量子コンピューターとは、量子力学の原理を利用して従来のコンピューターでは難しい計算を高速に処理できる次世代型コンピューターのことです。

量子コンピューターとは、量子力学の「重ね合わせ」や「量子もつれ」と呼ばれる物理現象を計算に応用したコンピューターです。従来の古典コンピューターが0か1かの二進法ビット)で情報を処理するのに対し、量子コンピューターは量子ビット(キュービット)を使い、0と1が重ね合わさった状態で計算を並列に進めることができます。

この特性により、特定の問題領域において古典コンピューターよりはるかに少ない手順で解を求められる可能性があります。特に期待されているのは以下のような分野です。
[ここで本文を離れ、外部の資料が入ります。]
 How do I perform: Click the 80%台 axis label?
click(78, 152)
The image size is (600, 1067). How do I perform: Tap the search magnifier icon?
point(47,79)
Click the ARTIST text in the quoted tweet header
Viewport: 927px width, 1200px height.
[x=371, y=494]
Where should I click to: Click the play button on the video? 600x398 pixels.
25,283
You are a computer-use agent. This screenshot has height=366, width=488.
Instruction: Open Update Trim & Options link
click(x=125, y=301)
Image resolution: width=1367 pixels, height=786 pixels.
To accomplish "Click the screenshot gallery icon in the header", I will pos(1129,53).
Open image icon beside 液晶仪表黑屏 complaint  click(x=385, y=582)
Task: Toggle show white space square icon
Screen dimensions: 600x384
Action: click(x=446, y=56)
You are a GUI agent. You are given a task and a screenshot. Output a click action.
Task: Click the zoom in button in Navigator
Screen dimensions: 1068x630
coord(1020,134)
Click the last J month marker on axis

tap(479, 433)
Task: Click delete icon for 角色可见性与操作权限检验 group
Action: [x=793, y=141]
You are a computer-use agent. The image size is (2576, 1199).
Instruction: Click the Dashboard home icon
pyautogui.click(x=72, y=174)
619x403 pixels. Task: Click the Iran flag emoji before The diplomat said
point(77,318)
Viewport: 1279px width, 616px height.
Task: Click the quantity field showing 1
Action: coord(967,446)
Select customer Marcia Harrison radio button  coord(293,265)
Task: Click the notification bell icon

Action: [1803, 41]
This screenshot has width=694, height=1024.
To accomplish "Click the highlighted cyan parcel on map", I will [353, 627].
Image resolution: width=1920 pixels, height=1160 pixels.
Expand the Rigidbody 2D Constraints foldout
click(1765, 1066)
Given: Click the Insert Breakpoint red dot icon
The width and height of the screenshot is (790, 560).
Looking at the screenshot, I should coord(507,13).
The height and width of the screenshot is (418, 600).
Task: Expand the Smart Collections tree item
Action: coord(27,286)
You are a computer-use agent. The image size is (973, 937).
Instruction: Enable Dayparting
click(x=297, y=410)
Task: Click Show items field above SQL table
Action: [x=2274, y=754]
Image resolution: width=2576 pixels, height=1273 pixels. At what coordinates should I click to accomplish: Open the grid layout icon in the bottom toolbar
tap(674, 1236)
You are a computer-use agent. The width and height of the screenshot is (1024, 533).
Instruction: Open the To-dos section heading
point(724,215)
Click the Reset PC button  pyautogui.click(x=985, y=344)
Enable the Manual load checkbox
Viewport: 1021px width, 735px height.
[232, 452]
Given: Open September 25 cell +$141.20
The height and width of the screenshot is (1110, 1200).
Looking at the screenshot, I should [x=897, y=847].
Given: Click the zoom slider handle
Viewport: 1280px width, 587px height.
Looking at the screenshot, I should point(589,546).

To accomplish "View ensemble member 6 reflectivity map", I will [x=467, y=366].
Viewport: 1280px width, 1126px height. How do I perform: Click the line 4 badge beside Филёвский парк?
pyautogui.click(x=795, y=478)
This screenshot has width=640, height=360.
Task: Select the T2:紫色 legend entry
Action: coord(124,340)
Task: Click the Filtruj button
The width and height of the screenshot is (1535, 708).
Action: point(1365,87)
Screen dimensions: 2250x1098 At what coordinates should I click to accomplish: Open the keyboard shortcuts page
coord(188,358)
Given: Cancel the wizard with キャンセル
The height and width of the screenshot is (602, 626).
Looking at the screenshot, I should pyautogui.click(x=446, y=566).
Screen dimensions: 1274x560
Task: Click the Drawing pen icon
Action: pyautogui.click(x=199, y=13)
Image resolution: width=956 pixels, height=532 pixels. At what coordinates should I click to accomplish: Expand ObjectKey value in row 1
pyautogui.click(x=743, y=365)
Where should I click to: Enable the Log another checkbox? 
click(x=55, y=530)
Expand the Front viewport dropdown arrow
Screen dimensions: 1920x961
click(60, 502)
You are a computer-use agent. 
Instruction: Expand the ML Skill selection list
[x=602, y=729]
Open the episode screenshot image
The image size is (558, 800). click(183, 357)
  • 暗号解読・暗号設計:現在の公開鍵暗号を解析できる可能性があり、量子暗号の開発も急務
  • 創薬・材料開発:分子シミュレーションを高精度に行い新薬や新素材を探索
  • 最適化問題:物流ルートや金融ポートフォリオなどの最適解を高速探索
  • 機械学習・AI:大規模データの学習高速化

現在はIBMやGoogleなどが量子コンピューターの実機を開発・公開していますが、計算エラーが多く実用規模の問題を解けるまでには至っていない段階(ニア量子優位時代)とされています。エラー訂正技術の進歩が商用化の鍵であり、各国政府や民間企業が開発競争を繰り広げています。

量子コンピューターは「すべての計算が速くなる万能機械」ではなく、得意な問題と不得意な問題があります。古典コンピューターとの役割分担が将来的に重要になると考えられています。

使い方・例文

例えば、新薬開発において特定タンパク質の分子構造シミュレーションを行う際、従来のスーパーコンピューターでは何年もかかる計算を量子コンピューターが短時間で処理できると期待されています。